Elena Thomas, president of the Prince George Track & Field Club (PGTF), was recently honoured by BC Athletics for providing outstanding service as an administrator.
Because the COVID pandemic significantly impacted all sports, BC Athletics altered its award categories to better recognize members who adapted and continued to perform at incredible levels of dedication, whether as coaches, officials, administrators, volunteers or athletes.
Thomas is being recognized for going above and beyond in her commitment to support club members, creating competition opportunities and leading community engagement.
BC Athletics officials chair Brian Thomson, Vancouver Thunderbirds CEO Nigel Hole and Yurith Hayley, president of the Greyhounds Track & Field Club in Surrey, were also recognized in the same category.
Soon after the coronavirus pandemic shut everything down, Thomas spent a month creating a 25-page document so track and field practices could be held once provincial health orders were lifted to allow athletes to practice in small numbers while following all safety protocols to protect against the spread of the virus. The document Thomas created contained protocols, guidelines and procedures to prevent the spread of the coronavirus before there was even such a document in existence.
Thomas had to submit the return-to-sport guidelines to the city for approval before the PGTF club could rent Masich Place Stadium for practices. The local track and field club was able to hold practices for half the summer and well into the fall where about 30 athletes were able to train twice a week.

◆ **Required work**: Print the article about Elena Thomas's BC Athletics award word for word, from beginning to end. The rows that come next are drawn from a different source than the article.

◆ **Extracted records**:
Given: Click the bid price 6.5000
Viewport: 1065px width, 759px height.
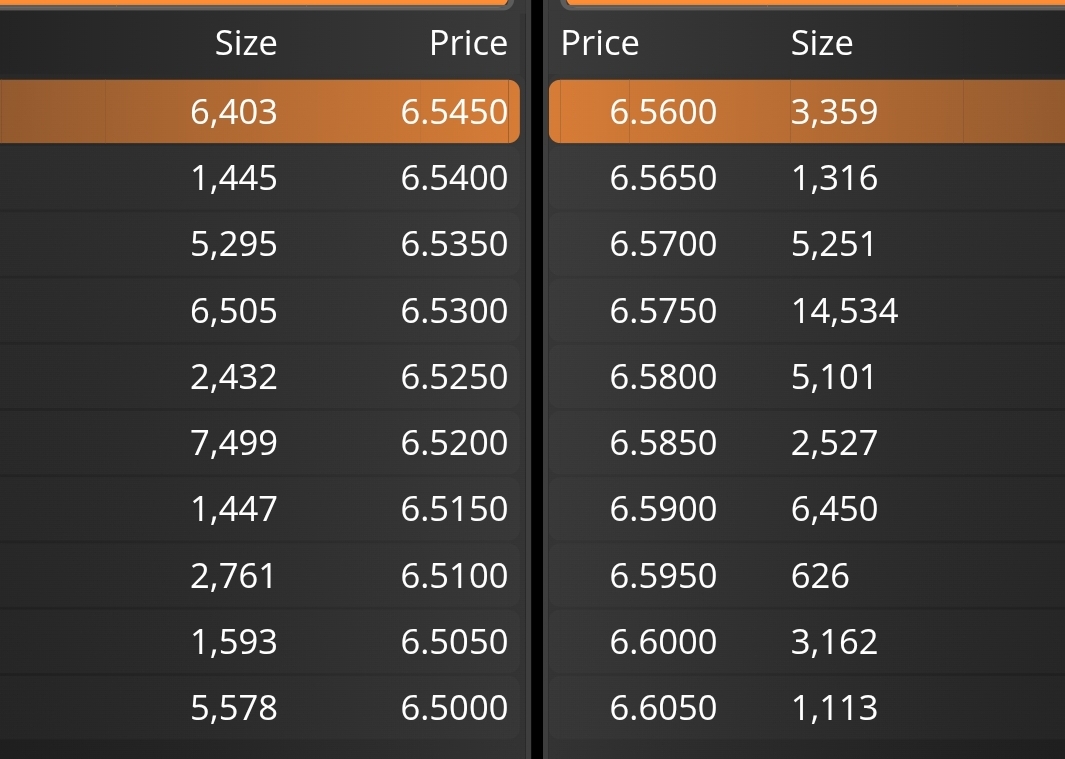Looking at the screenshot, I should click(454, 707).
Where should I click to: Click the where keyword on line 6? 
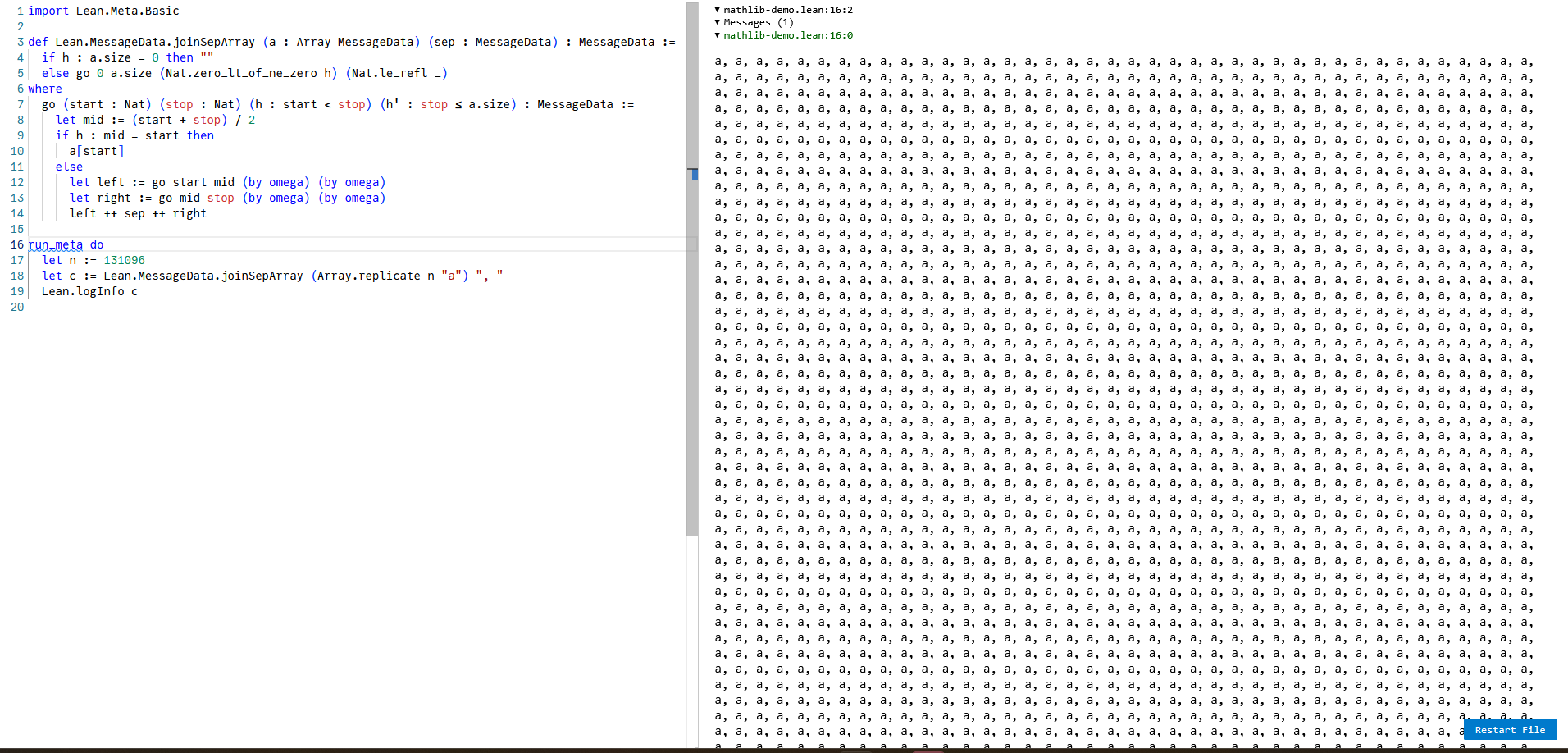pyautogui.click(x=45, y=89)
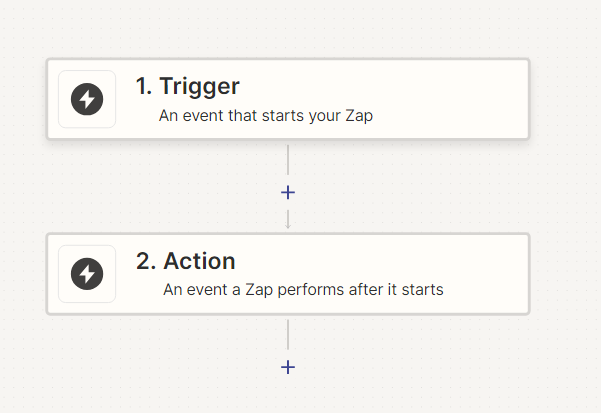Open the "2. Action" step heading
Viewport: 601px width, 413px height.
pos(186,261)
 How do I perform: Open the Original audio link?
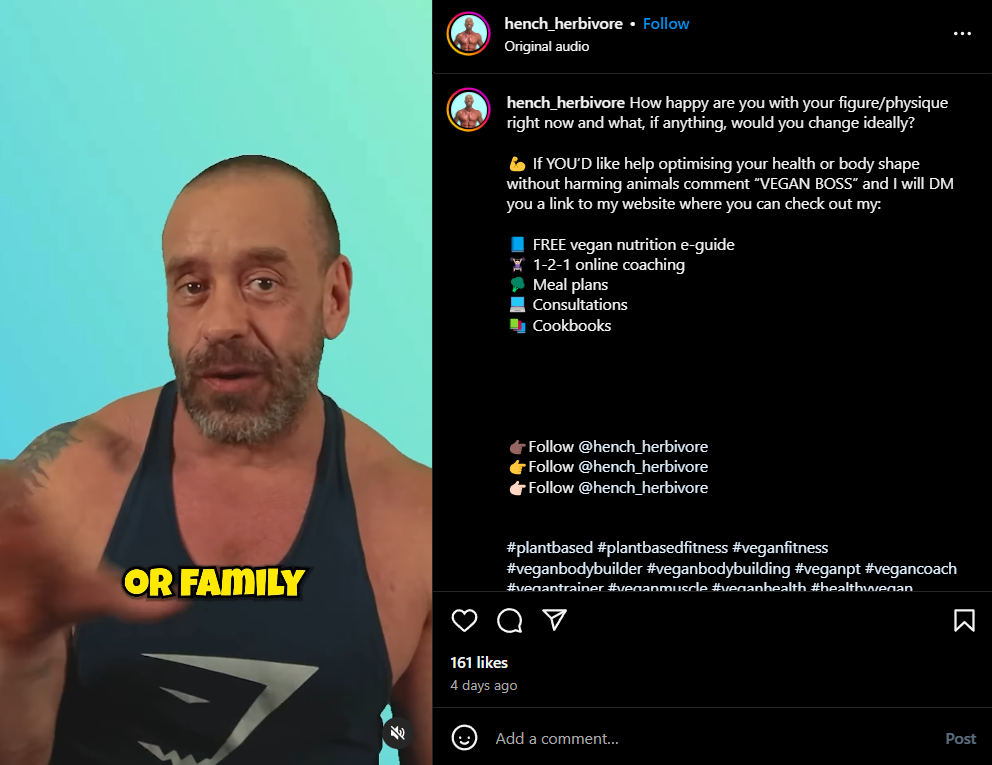(x=547, y=46)
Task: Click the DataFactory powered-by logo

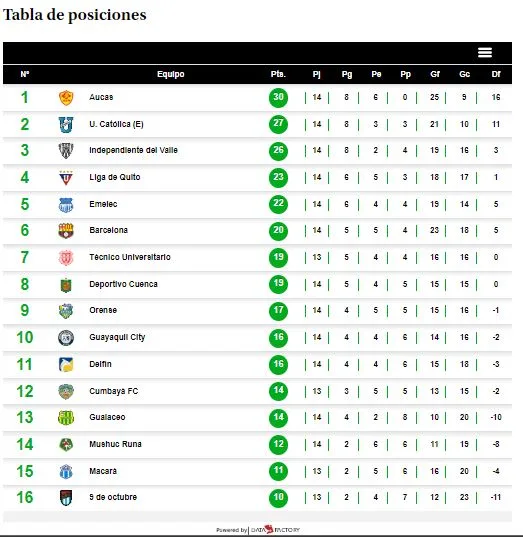Action: 275,529
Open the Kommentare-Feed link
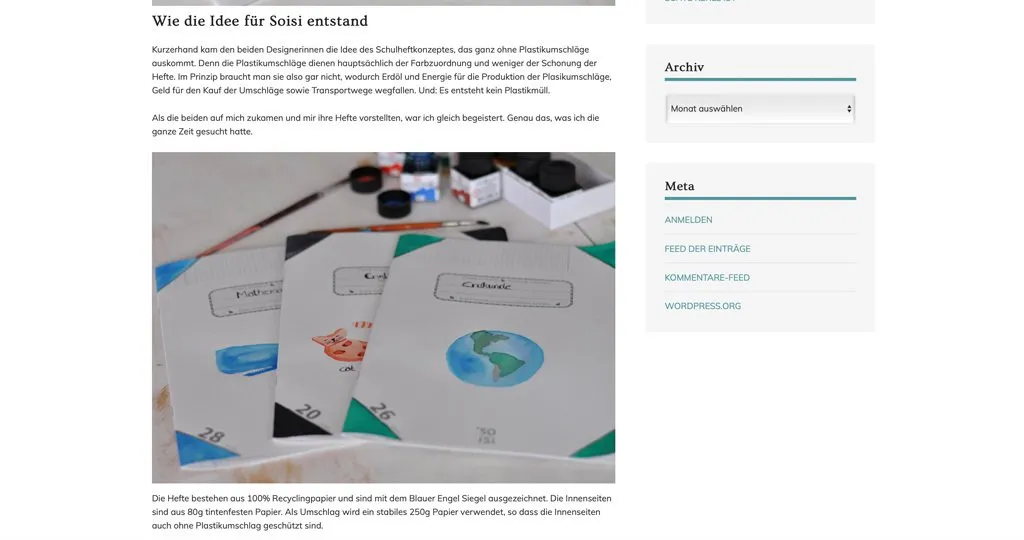1024x540 pixels. coord(707,278)
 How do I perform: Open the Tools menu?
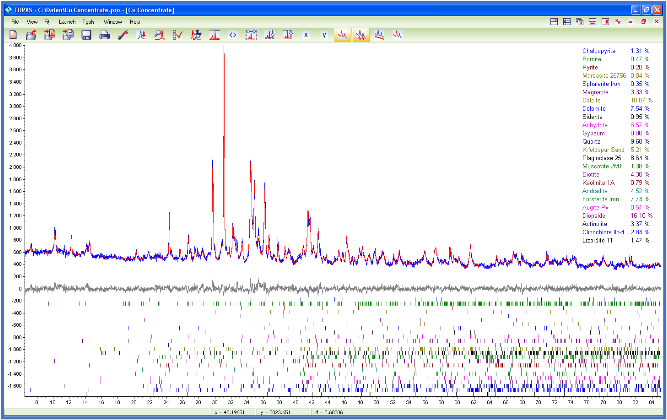tap(89, 20)
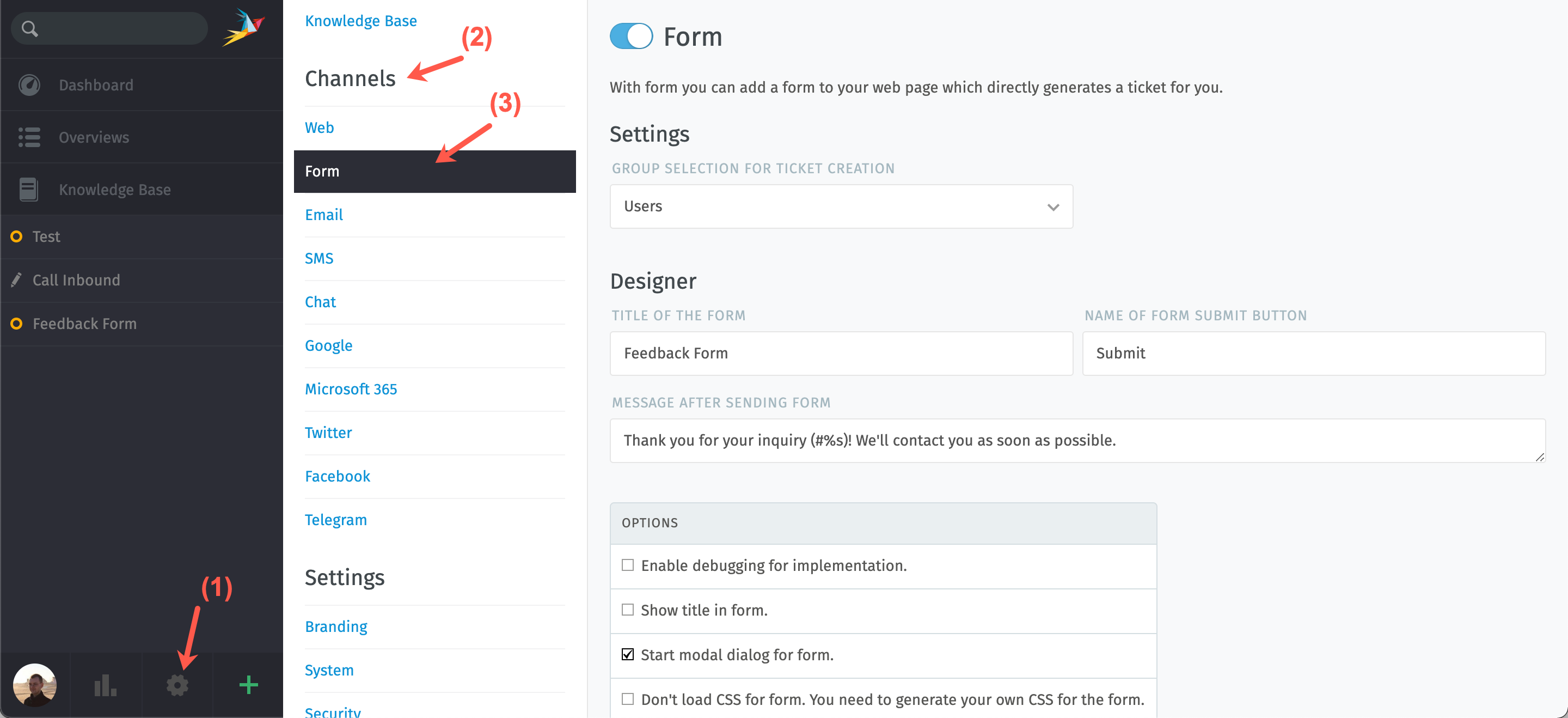Open admin settings gear icon
Image resolution: width=1568 pixels, height=718 pixels.
tap(177, 685)
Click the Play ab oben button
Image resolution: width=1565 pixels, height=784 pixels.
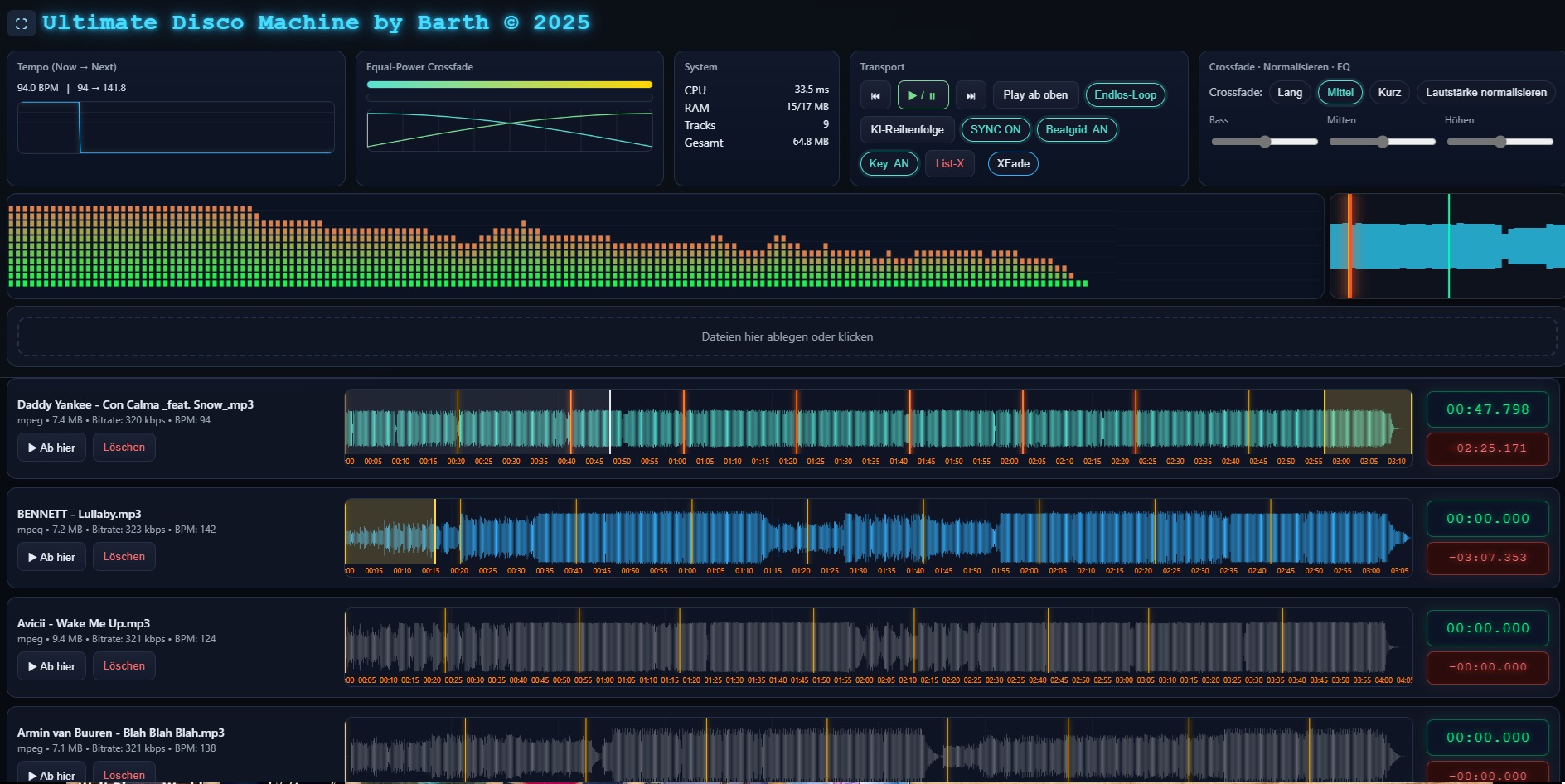pyautogui.click(x=1035, y=95)
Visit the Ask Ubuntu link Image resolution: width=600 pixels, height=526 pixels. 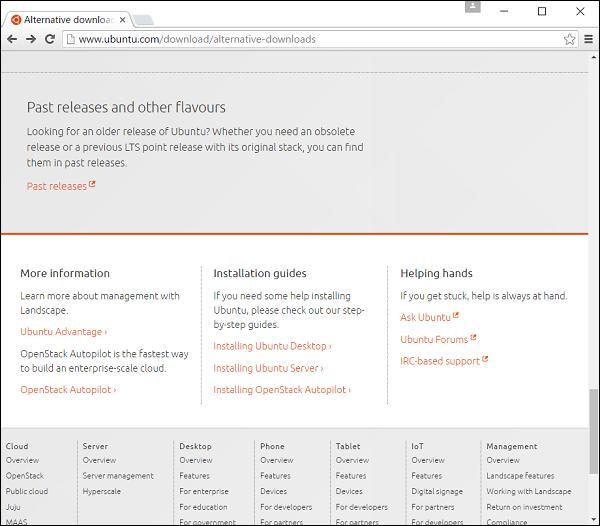pos(428,317)
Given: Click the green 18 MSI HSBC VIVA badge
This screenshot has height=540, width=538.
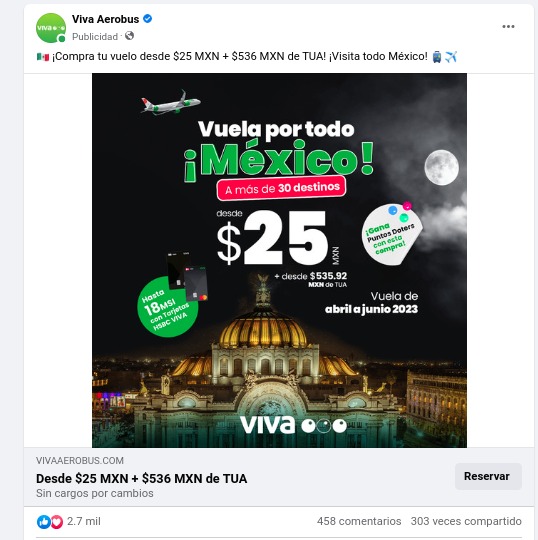Looking at the screenshot, I should [168, 307].

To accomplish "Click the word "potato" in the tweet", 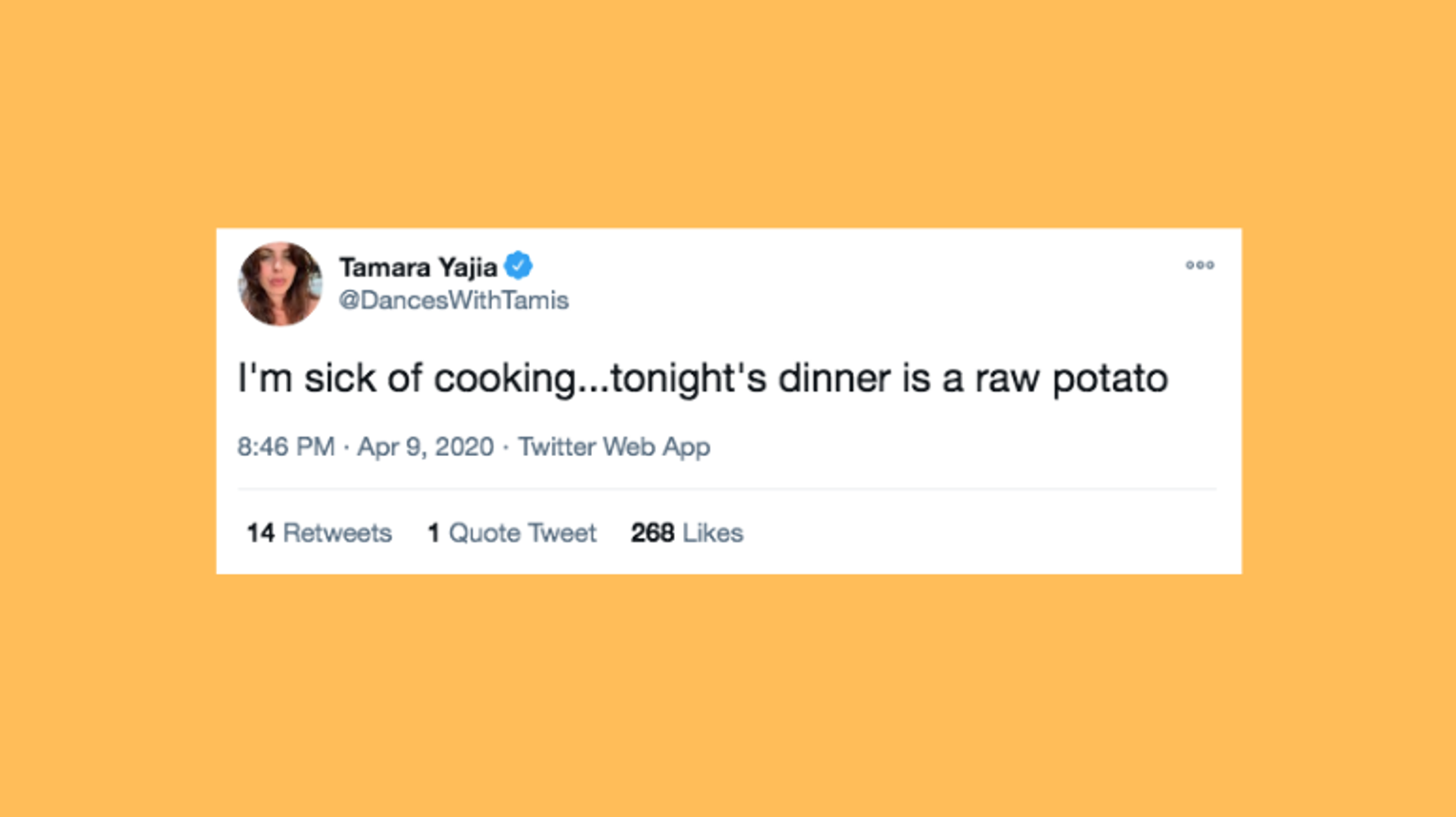I will [x=1110, y=379].
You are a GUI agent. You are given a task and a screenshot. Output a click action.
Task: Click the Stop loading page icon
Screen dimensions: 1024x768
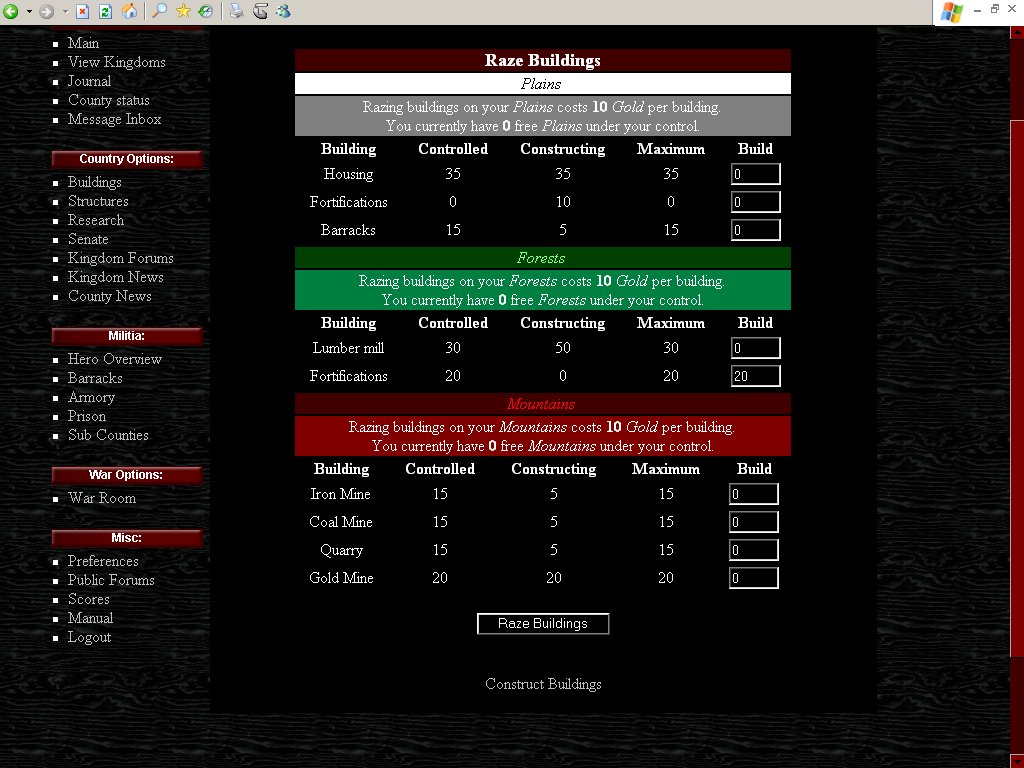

◆ **Response box**:
Elena Thomas, president of the Prince George Track & Field Club (PGTF), was recently honoured by BC Athletics for providing outstanding service as an administrator.
Because the COVID pandemic significantly impacted all sports, BC Athletics altered its award categories to better recognize members who adapted and continued to perform at incredible levels of dedication, whether as coaches, officials, administrators, volunteers or athletes.
Thomas is being recognized for going above and beyond in her commitment to support club members, creating competition opportunities and leading community engagement.
BC Athletics officials chair Brian Thomson, Vancouver Thunderbirds CEO Nigel Hole and Yurith Hayley, president of the Greyhounds Track & Field Club in Surrey, were also recognized in the same category.
Soon after the coronavirus pandemic shut everything down, Thomas spent a month creating a 25-page document so track and field practices could be held once provincial health orders were lifted to allow athletes to practice in small numbers while following all safety protocols to protect against the spread of the virus. The document Thomas created contained protocols, guidelines and procedures to prevent the spread of the coronavirus before there was even such a document in existence.
Thomas had to submit the return-to-sport guidelines to the city for approval before the PGTF club could rent Masich Place Stadium for practices. The local track and field club was able to hold practices for half the summer and well into the fall where about 30 athletes were able to train twice a week.